Julian Falutz of Montreal reported in study presented at Lipodystrophy Conference that men (n=21) on long-term saquinavir HAART with a mean viral load of 1400 copies/ml were less likely to develop "HIV/HAART associated lipodystrophy" than a comparable group of men (n=23) on indinavir HAART. A separate study shows only minor changes in lipids and glucose to individuals taking Fortovase regimen at 24 weeks.. The SALSA study found women were more likely than men to have truncal obesity (98% vs 76%), and less likely to have peripheral wasting (e.g. limb lypodystrophy 68% vs 54%; butt LP 59% vs 44%). Men were more likely to have elevated triglycerides (84% vs 32%) and cholesterol (53% vs 29%). 98% of individuals in this study were receiving combination therapy with a PI, and 51/210 had <500 copies/ml viral load. M Galli study reported higher incidence of "altered fat tissue distribution" in women than men (26% vs 6.5%).

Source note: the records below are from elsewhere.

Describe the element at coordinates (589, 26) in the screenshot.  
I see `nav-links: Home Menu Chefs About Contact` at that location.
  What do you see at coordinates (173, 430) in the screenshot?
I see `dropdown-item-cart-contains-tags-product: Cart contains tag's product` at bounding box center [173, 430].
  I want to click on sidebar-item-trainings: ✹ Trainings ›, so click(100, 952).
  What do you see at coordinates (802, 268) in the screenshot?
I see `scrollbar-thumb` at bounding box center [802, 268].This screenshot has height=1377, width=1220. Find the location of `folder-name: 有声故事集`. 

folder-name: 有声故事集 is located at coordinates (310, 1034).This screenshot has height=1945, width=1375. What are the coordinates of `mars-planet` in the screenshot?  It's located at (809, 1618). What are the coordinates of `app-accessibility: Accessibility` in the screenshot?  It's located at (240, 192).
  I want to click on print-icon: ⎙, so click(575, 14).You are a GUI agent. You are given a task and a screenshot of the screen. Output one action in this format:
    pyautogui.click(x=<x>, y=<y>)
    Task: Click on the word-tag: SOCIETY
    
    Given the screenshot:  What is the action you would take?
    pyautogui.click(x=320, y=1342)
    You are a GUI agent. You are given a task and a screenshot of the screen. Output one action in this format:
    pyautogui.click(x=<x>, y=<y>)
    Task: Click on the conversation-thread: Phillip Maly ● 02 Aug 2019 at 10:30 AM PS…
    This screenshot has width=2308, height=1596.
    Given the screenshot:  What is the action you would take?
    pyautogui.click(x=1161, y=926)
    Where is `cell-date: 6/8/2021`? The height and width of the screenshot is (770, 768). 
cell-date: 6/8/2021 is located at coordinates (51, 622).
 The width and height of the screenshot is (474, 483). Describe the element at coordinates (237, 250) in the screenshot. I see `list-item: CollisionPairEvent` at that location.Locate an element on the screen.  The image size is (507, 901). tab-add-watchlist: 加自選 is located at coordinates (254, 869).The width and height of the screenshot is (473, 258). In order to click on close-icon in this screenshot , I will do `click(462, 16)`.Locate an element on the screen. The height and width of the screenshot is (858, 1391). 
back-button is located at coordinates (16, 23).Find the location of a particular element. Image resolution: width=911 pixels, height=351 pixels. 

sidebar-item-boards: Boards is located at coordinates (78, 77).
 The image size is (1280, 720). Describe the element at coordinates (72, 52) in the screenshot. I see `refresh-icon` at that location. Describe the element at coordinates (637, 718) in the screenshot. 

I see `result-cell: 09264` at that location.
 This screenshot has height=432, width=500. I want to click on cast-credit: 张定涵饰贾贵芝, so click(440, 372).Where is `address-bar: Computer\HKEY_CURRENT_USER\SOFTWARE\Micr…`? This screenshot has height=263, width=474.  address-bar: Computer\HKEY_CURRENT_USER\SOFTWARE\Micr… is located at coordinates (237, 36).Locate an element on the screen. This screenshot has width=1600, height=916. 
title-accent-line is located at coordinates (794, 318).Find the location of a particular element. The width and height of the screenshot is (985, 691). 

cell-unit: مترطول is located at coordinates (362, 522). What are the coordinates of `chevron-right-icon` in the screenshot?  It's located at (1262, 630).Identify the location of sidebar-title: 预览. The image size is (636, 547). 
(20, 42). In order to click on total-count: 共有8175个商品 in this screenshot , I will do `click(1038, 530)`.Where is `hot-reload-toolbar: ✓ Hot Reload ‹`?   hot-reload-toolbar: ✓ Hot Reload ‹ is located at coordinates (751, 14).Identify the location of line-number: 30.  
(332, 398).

Interventions. Individuals with elevated cholesterol and triglycerides may be at risk for premature heart disease. Lipids and glucose should be monitored. Lipids can be lowered with lipid lowering drugs. Glucose can also be managed. Insulin resistance can be treated in individuals without HIV with troglitazone (associated with liver side effects) and rosiglitazone. But these drugs have not yet been tested in HIV lipodystrophy. The ACTG is planning such studies. Doctors express concern about placing individuals on poly pharmacies (various drugs for various syndromes) without clear evidence of success. Diet and exercise can control lipids, glucose and slim down a protruding stomach for some individuals. Exercise can also enhance one’s self of well-being, improve overall health, prevent premature heart disease, and tighten one’s muscles. In preliminary studies, Human Growth Hormone (HGH) reduced fat deposits but did not and are not expected to reverse fat redistribution. As well, in Kotler’s preliminary study of HGH fasting glucose increased. Follow-up studies are planned. In some studies described in this newsletter, switching individuals to PI-sparing regimens have shown partial improvements. Switching may entail what appears to be a low risk of losing control of viral suppression. This may depend on a person’s treatment history. Some doctors have anecdotally reported seeing improvement following switch to amprenavir in some individuals but not in others. Some researchers say they need more objective data, not observations by doctors and patients, confirming that switching from a PI to a PI-sparing regimen can improve body shape alterations.

Metformin is an anti-diabetic drug that improves insulin sensitivity. Abnormal lipids and glucose improved in a small study but no improvement was seen in fat redistribution. Studies are ongoing. Some people opt for cosmetic surgery. Kees Brinkman has suggested that riboflavin, L-carnitine, and co-enzyme Q may improve cell dysfunction due to mitochondrial toxicity and thus fat redistribution, but there is little evidence yet supporting this.

Progress in understanding and treating fat redistribution appears stalled to me. Although many research efforts are addressing many questions, I think more attention needs to be paid to mechanisms of action that may be causing the syndrome. At a recent conference, a researcher discussed how diabetes and insulin resistance is still not well understood after years of research, but treatments are available.